Elmer Rattlesnake was on the microphone again, making the last call for the jingle-dress dancers. Reminding the crowd about the moon and calling for noise. I made it with my hands, clapping.
This is what my father taught me, a little girl raised in boreal towns near the Reserves where he worked, a grown young woman visiting Reserves as a hired specialist herself. Honor the invitation by keeping still. Speak when spoken to. Keep the small pox to yourself. Bow your head when the prayer is said. You will never speak more than a word or two of the language. Don’t dare pretend to know more. But listen anyway. Listen. For the love of everything, listen.
It was all so beautiful, all love and joy—the kind that made me lonely even sitting beside you in the bleachers. The seats were set in a circle–always, I remember, always circles.
It was time to go. Our children were at home in bed and didn’t know where we’d gone—would never imagine it was here. We had to go. As we moved through the crowd, young women eyed my hair—the blond flag against my back. Is that a dye-job? It’s not a dye-job. It was real, it was mine, there was nothing I could do about it.

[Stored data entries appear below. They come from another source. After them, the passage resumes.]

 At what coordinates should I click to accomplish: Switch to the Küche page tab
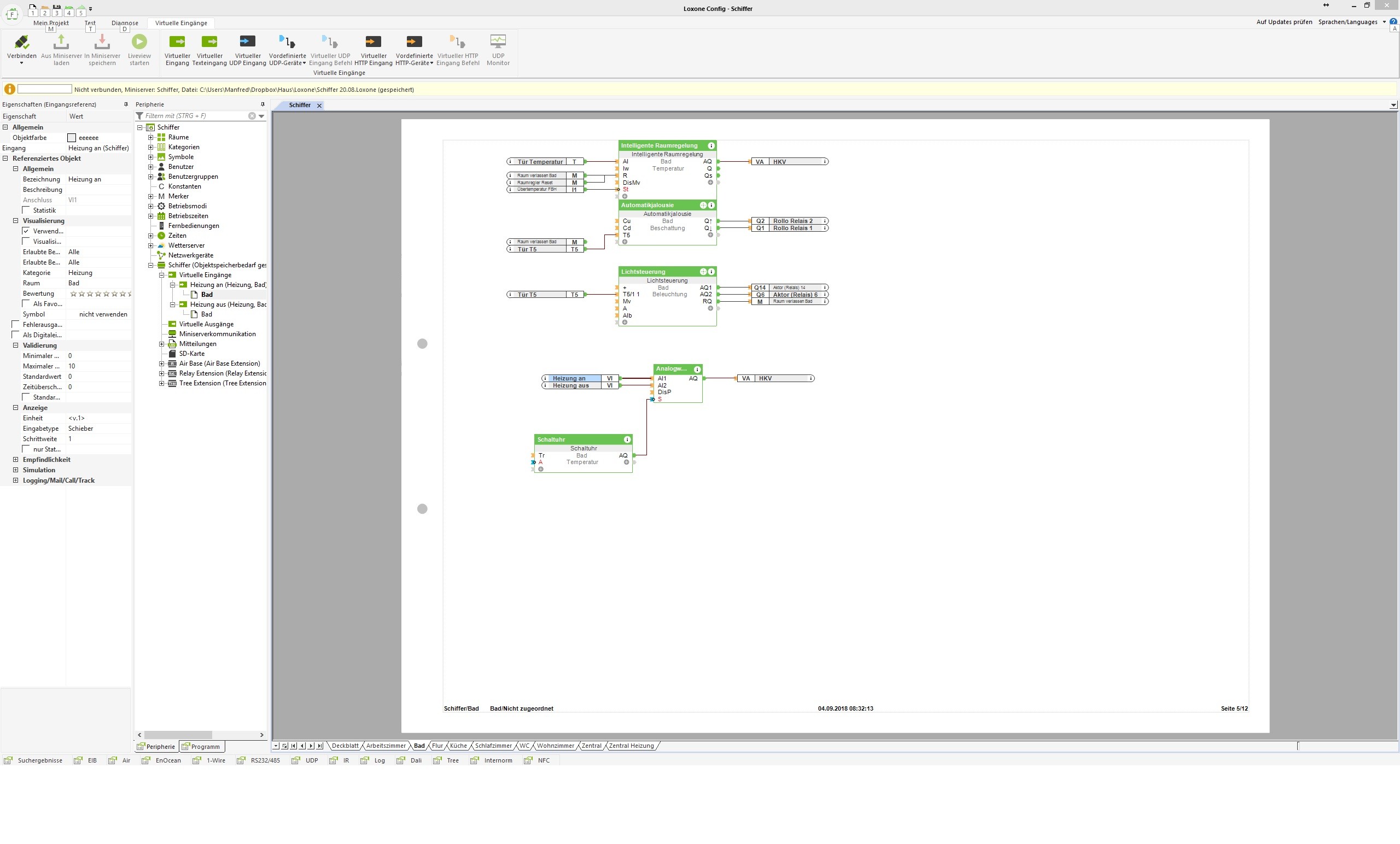pos(458,746)
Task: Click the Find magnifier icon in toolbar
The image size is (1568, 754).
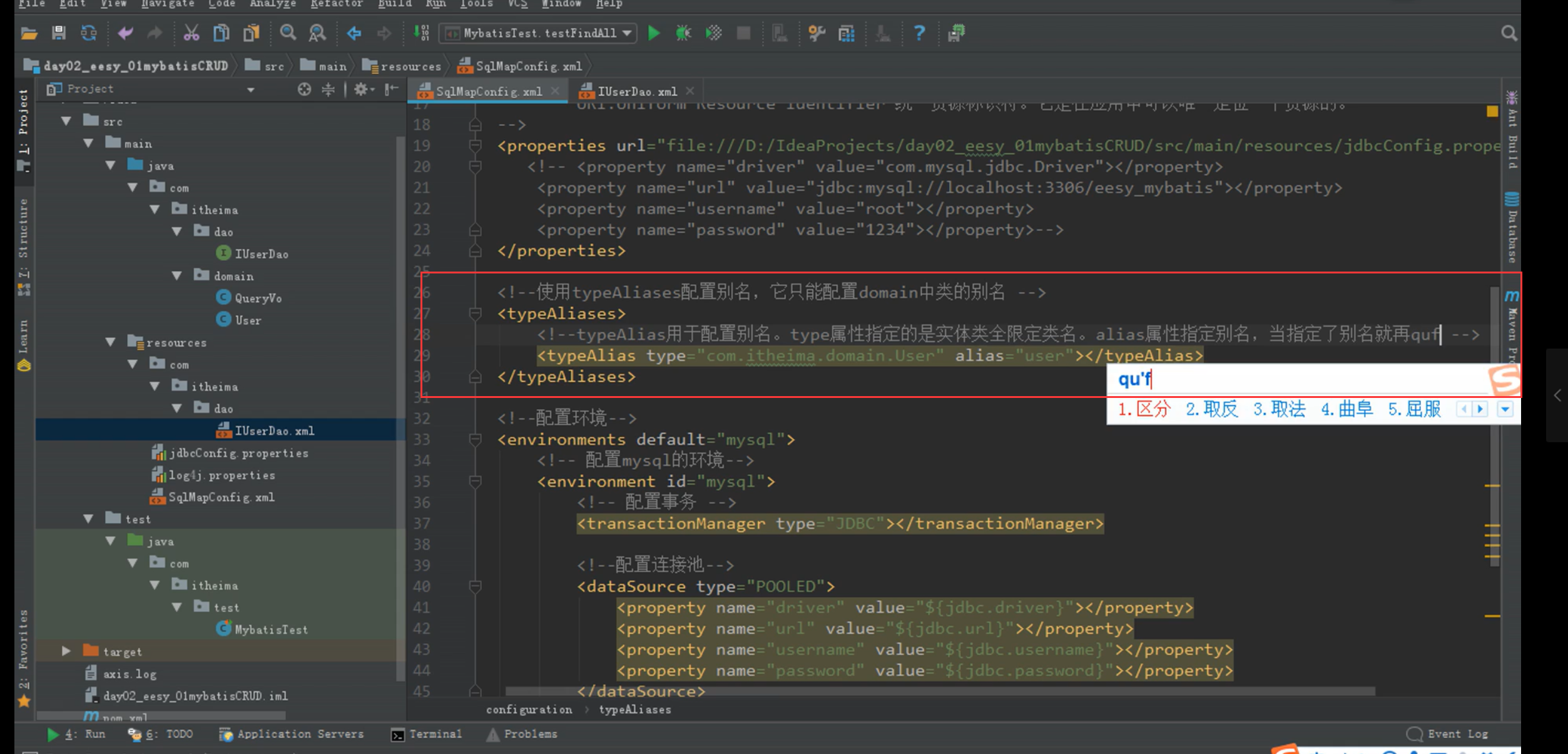Action: click(287, 33)
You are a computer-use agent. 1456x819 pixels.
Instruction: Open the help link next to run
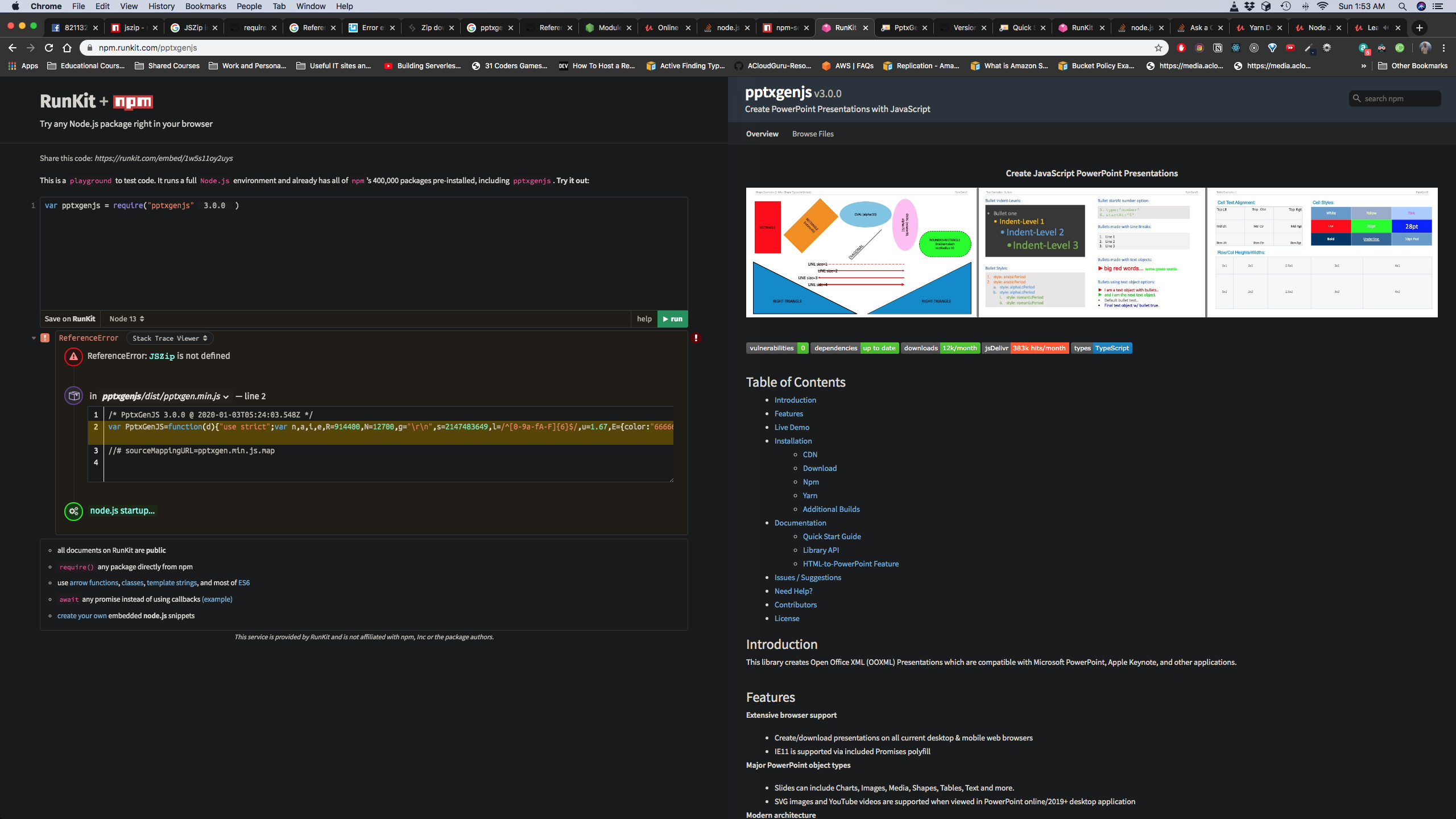[643, 318]
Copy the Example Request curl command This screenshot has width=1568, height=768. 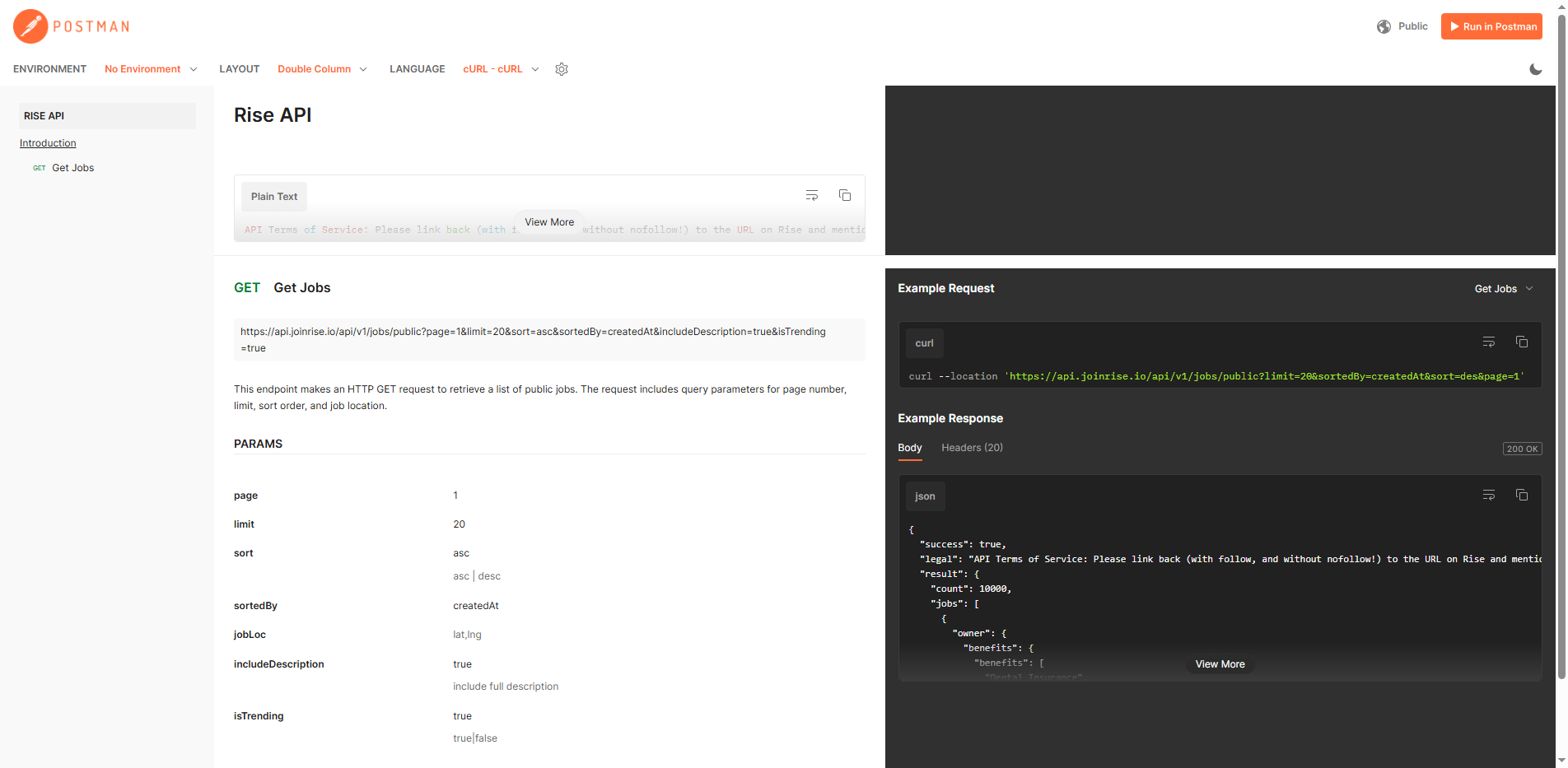(x=1521, y=341)
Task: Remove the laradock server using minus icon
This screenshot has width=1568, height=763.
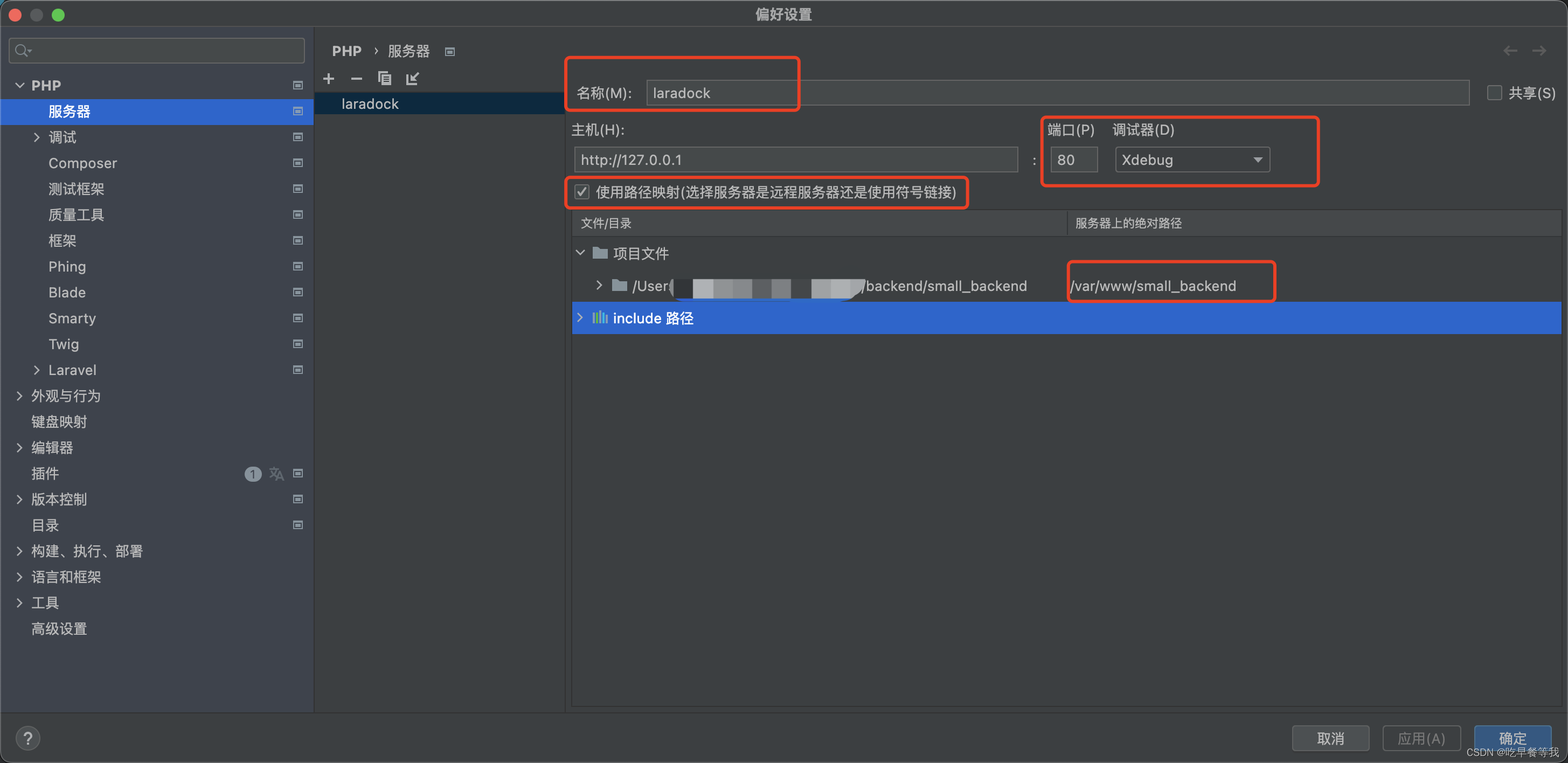Action: 357,79
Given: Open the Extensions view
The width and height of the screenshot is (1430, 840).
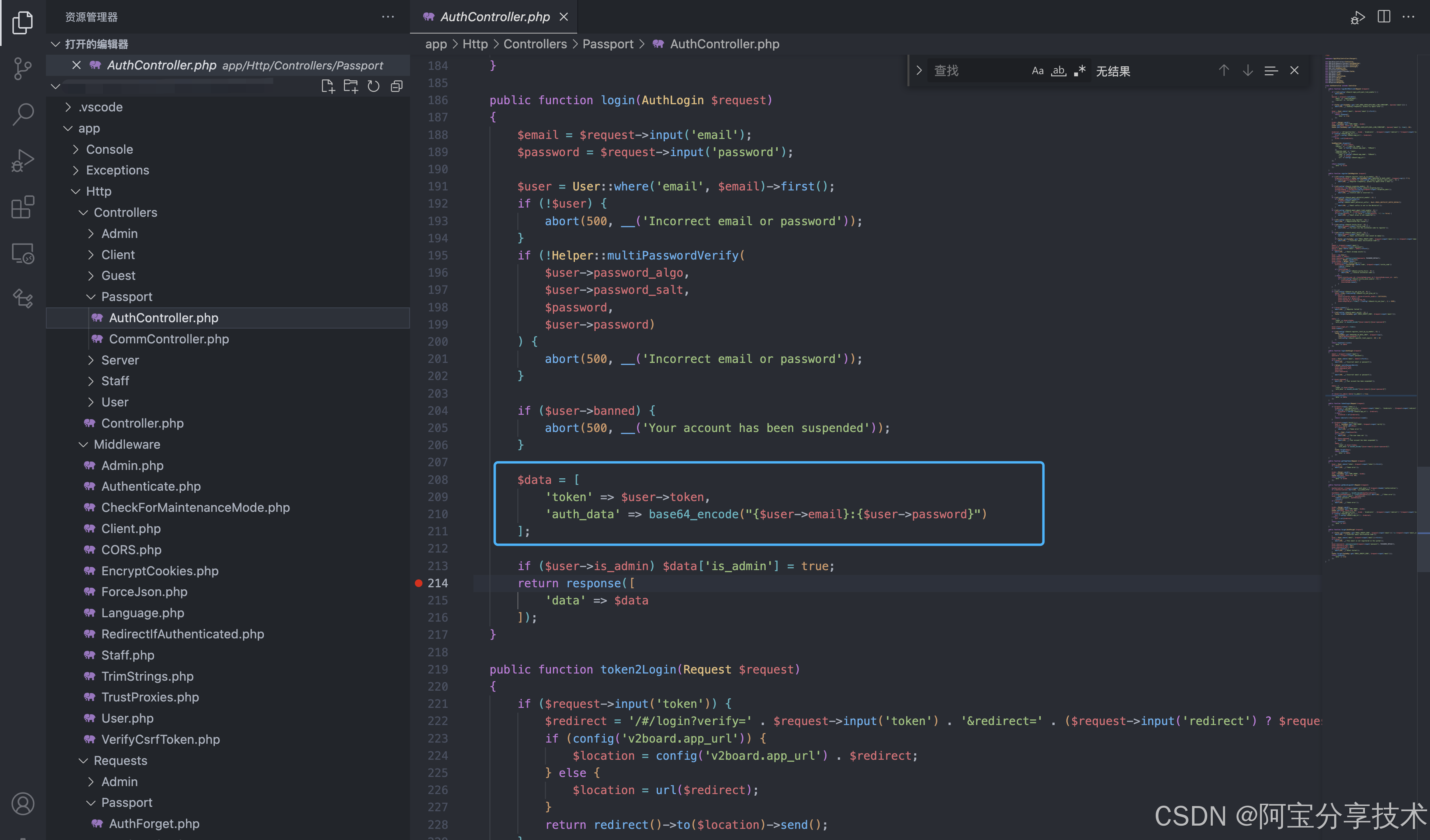Looking at the screenshot, I should pyautogui.click(x=23, y=207).
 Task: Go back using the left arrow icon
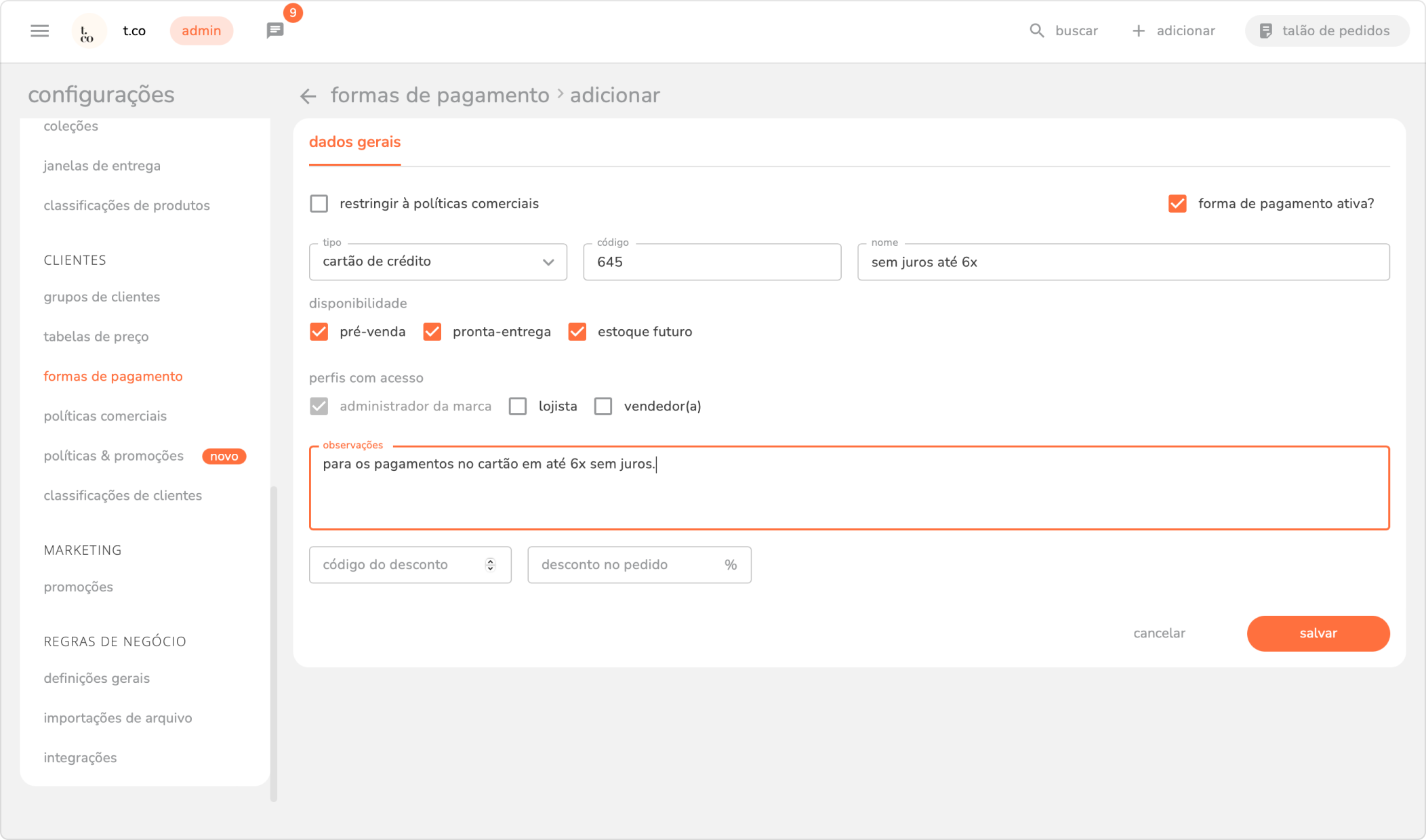[x=308, y=96]
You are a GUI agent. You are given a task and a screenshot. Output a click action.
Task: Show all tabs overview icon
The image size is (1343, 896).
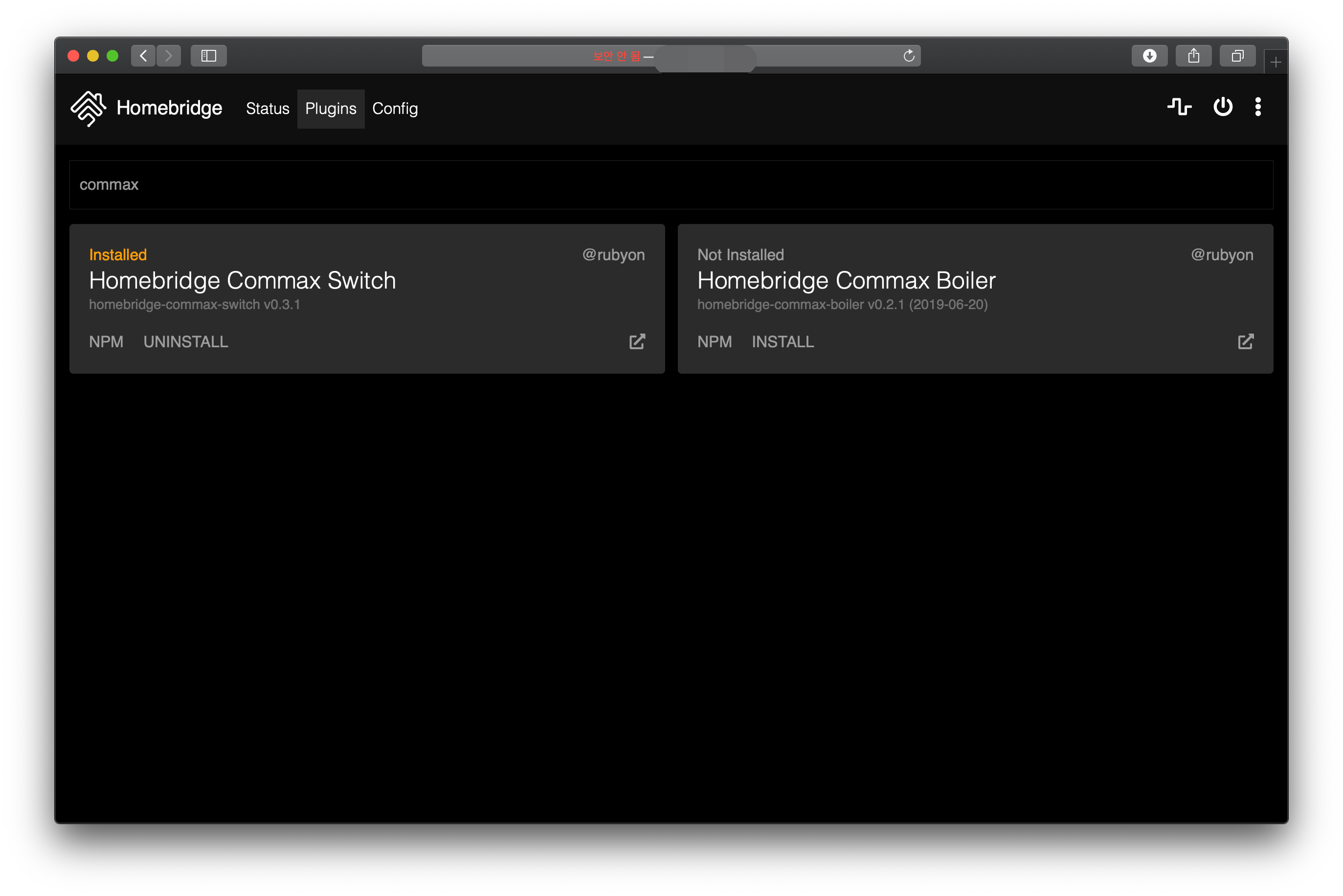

We moved on. And in the crowd, beside a man dressed in traditional Blackfoot clothing, was a man in a kilt. He was there celebrating his heritage as a member of a First Nation. But he also had an ancestral claim to a dark blue and green kilt fastened with a family pin. It’s how my great-great-great grandfathers dressed when they came to North America as soldiers, fresh out of Scotland, two centuries ago. It was identical to a garment hanging in my own closet, through the trees, over the fence, and into the suburbs. I stared at him, the way the girls had stared at me seconds before. Without speaking, I stared at this man, outside the circle, still a brother.